Molecular Dynamics Simulations-based Design of Nanoparticles: Furthermore, I started exploring how other computational tools like molecular dynamics simulations can help us understand the way that nanoparticles interact with the cellular plasma membranes. I established a collaboration with Accelrys, a leading company developing molecular dynamics software, to create tools that can be used specifically for studying the interaction of nanoparticles with cellular plasma membranes. Such approaches will eventually help us studying the mechanisms driving such interactions and identify a set of principles to design novel materials to formulate nanoparticles based on first principles. 

 

  • High Resolution Optical Microscopy Methods for Reconstructing the Brain Connectome (2014-now)

Optical microscopy is fast and allows the high-throughput collection of multiplexed data, though it suffers from relatively low resolution occurring at the common diffraction limited optical microscopes, limiting it to ~250nm. Expansion Microscopy, a new super-resolution optical microscopy modality developed at Prof. Boyden's lab addresses the resolution limitation issue of optical microscopes by utilizing the physical magnification, the expansion, that occurs in a sample that is embedded in a swelling polyelectrolyte gel. Current ExM protocols can achieve up to 10-15nm resolution in a common diffraction limited optical microscope.

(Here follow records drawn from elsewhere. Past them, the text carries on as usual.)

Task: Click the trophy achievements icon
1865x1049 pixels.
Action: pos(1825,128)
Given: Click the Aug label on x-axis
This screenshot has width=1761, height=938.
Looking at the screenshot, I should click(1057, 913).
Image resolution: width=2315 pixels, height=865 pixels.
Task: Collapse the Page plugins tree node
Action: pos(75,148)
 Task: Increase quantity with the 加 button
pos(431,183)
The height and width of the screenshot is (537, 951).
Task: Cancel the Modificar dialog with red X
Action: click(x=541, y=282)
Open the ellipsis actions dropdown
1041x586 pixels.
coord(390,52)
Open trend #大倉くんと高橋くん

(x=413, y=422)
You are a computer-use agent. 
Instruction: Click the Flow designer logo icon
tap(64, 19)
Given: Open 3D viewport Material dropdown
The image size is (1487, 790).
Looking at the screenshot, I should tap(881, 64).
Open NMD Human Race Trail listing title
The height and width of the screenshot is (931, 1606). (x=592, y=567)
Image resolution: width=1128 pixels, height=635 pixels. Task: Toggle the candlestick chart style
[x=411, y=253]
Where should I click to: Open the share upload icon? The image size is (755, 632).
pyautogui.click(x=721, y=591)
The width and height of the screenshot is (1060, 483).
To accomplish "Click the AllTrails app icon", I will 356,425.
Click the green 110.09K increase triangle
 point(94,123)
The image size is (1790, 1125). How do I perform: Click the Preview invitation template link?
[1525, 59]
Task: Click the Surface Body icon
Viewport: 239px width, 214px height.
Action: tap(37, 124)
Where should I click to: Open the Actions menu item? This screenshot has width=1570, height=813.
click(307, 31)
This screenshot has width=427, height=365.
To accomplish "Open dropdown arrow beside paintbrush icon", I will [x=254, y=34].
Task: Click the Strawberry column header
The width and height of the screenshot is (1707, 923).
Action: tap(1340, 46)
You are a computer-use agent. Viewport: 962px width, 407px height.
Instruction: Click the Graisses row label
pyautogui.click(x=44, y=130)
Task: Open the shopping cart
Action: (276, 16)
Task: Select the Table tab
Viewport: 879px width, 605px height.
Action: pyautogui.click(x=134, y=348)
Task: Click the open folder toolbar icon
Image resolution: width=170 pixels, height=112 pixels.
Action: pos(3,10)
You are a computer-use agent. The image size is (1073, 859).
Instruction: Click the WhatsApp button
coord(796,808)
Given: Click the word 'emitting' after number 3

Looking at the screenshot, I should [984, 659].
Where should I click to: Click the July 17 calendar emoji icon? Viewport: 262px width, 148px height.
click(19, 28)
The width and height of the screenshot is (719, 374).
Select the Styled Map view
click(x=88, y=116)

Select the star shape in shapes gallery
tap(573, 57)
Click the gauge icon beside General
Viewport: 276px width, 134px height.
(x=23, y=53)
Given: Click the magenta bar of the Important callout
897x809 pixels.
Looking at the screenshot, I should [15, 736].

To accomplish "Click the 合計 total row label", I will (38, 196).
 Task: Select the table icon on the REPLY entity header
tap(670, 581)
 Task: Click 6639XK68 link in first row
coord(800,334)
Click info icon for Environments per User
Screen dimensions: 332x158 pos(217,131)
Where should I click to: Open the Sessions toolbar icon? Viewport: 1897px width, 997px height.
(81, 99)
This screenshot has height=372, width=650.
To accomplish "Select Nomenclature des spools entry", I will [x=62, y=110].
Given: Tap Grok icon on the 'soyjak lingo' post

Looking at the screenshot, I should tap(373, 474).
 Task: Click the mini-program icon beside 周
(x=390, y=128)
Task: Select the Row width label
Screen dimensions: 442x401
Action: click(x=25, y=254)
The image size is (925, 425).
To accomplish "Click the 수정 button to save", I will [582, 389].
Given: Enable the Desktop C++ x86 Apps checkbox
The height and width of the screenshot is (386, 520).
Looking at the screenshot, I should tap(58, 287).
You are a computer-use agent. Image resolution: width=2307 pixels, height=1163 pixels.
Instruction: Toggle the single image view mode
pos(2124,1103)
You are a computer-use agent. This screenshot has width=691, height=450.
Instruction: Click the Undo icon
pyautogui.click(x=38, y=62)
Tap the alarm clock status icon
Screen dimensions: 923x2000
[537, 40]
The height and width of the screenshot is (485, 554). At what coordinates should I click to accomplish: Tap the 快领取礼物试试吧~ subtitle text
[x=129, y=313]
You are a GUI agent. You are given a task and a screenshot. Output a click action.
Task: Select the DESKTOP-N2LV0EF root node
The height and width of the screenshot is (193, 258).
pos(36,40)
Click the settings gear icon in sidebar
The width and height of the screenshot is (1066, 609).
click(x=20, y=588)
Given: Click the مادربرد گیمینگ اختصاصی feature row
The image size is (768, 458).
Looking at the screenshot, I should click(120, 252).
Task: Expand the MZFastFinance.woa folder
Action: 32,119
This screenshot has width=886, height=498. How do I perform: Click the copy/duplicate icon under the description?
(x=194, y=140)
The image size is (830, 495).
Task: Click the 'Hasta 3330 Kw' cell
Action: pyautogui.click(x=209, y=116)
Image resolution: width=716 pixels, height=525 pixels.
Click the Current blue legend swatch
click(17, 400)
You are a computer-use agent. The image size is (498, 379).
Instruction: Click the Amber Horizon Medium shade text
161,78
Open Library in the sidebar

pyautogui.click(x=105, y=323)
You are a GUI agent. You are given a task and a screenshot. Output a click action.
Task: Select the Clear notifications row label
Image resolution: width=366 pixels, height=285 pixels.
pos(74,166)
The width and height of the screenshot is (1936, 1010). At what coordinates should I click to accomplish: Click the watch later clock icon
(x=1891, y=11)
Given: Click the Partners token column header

As a research scientist in the laboratory of Prof. Ed Boyden I am developing tools to enable all scientists to routinely image entire shapes and architectures (structural information) of single neurons, or neuronal networks using Expansion Microscopy (ExM). In addition I am developing methods to preserve the total proteomic information in the ExM polyelectrolyte gels to allow the combinatorial imaging of structural and functional information with nanometer resolution. 

ExM Compatible Lipid Labeling: To take advantage of the high resolution achieved with ExM using a common confocal microscope and observe lipids in the nanometer, I have developed two methods for labeling lipids in fixed tissues. The first is based on a new family of lipid intercalating small cationic peptides. The second is a method that achieves direct chemical modifications of lipids to facilitate the covalent conjugation of labels compatible to Expansion Microscopy. Chemical modification of lipids yields denser labeling of the cellular membranes for ExM, similarly to osmium tetraoxide labeling for electron microscopy.

Conservation of Total Proteomic Information in the ExM hydrogels: The current ExM protocol requires tissue processing with an enzyme that non-specifically cleaves all of the proteins. Such protein cleavage eliminates the mechanical stress induced by the mechanical forces transduced by the protein structures and facilitates the isotropic expansion of the gel (the quantified distortion in the expanded gel after proteolysis is in the nanometer order of magnitude). Although such step is critical for the preservation of spatial information in the expanding gel, it practically eliminates most of the proteomic information as all of the proteins are cleaved. To overcome the limitations related to isotropic expansion of hydrogels in ExM and preserve the total proteomic information, I have synthesized cleavable fixatives that facilitate reversible tissue fixation. By reversing the tissue fixation there is no need for enzymatic treatment of the hydrogels to achieve isotropic expansion, and the total proteomic information is preserved in the expanded gel.